[Stored items]

● ● ● ● ● ● ●

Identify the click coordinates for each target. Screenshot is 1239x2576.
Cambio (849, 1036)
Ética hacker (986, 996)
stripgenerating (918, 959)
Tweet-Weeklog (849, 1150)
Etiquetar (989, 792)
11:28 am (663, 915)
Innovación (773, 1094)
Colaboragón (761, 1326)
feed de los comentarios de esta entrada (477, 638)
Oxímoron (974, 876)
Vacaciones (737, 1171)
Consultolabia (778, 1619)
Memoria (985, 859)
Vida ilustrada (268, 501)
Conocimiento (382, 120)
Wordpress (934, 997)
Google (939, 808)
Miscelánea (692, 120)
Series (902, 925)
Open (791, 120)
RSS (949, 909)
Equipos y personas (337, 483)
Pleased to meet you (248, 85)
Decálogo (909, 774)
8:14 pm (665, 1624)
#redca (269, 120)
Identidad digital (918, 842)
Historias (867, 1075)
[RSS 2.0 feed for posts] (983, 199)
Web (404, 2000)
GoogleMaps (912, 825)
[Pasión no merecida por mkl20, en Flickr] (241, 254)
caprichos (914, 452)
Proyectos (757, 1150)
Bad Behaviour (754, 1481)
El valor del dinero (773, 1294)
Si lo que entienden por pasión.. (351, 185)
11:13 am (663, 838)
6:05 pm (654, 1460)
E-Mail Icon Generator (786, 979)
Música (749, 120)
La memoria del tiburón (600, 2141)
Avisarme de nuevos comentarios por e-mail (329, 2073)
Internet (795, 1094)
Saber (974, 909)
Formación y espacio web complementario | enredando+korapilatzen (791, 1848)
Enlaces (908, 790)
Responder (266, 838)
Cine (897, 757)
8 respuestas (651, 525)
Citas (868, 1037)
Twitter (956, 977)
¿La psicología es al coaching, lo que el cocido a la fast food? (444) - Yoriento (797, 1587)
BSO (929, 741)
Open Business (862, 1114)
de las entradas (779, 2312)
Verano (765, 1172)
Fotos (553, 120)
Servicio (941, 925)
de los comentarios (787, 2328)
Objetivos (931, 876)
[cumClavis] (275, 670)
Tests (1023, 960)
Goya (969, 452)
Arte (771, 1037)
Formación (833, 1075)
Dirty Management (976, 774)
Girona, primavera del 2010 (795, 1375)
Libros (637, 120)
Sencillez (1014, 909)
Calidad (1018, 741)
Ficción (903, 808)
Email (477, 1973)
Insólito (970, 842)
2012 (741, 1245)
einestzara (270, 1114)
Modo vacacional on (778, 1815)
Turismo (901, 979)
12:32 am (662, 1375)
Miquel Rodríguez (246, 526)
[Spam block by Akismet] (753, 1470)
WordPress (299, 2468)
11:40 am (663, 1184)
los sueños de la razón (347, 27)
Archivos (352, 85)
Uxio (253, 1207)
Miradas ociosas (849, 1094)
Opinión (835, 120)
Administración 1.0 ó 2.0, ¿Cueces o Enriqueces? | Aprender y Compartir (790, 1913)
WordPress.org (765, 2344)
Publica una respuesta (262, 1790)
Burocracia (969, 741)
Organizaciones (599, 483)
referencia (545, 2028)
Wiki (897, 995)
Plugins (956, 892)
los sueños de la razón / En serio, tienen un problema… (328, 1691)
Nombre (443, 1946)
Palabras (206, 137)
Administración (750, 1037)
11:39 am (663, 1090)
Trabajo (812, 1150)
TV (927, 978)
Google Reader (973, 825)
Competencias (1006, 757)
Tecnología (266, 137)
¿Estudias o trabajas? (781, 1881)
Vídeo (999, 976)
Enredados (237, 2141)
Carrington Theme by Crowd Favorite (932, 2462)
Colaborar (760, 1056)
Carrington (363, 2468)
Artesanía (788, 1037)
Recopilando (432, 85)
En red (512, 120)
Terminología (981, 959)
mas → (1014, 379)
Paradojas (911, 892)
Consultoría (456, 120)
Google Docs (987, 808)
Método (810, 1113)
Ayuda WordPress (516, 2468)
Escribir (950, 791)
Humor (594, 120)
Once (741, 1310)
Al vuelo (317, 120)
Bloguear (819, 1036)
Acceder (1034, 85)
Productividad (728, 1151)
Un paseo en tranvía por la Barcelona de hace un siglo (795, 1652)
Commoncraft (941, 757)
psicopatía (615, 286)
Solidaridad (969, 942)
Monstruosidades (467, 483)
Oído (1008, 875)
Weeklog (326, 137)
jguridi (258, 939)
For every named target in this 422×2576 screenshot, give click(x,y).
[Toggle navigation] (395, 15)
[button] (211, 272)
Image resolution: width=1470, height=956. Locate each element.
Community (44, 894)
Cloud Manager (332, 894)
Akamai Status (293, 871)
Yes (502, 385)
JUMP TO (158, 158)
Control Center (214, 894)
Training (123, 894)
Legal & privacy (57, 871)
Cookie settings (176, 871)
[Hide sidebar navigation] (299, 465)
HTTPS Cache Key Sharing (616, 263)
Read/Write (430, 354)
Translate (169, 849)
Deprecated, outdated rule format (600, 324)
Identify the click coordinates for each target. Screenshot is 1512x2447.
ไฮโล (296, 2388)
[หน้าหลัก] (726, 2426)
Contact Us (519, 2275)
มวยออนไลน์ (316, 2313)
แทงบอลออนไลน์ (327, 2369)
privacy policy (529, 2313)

● ● ● ● ● ● ●

WHAT IS EXPECTED: Take the lines above from the one containing "Terminología (981, 959)" to the one containing "JUMP TO (158, 158)" and retype them exactly, both ends included, with nothing added.

ANSWER TO THIS PROBLEM:
Terminología (981, 959)
mas → (1014, 379)
Paradojas (911, 892)
Consultoría (456, 120)
Google Docs (987, 808)
Método (810, 1113)
Ayuda WordPress (516, 2468)
Escribir (950, 791)
Humor (594, 120)
Once (741, 1310)
Al vuelo (317, 120)
Bloguear (819, 1036)
Acceder (1034, 85)
Productividad (728, 1151)
Un paseo en tranvía por la Barcelona de hace un siglo (795, 1652)
Commoncraft (941, 757)
psicopatía (615, 286)
Solidaridad (969, 942)
Monstruosidades (467, 483)
Oído (1008, 875)
Weeklog (326, 137)
jguridi (258, 939)
For every named target in this 422×2576 screenshot, give click(x,y).
[Toggle navigation] (395, 15)
[button] (211, 272)
Image resolution: width=1470, height=956. Locate each element.
Community (44, 894)
Cloud Manager (332, 894)
Akamai Status (293, 871)
Yes (502, 385)
JUMP TO (158, 158)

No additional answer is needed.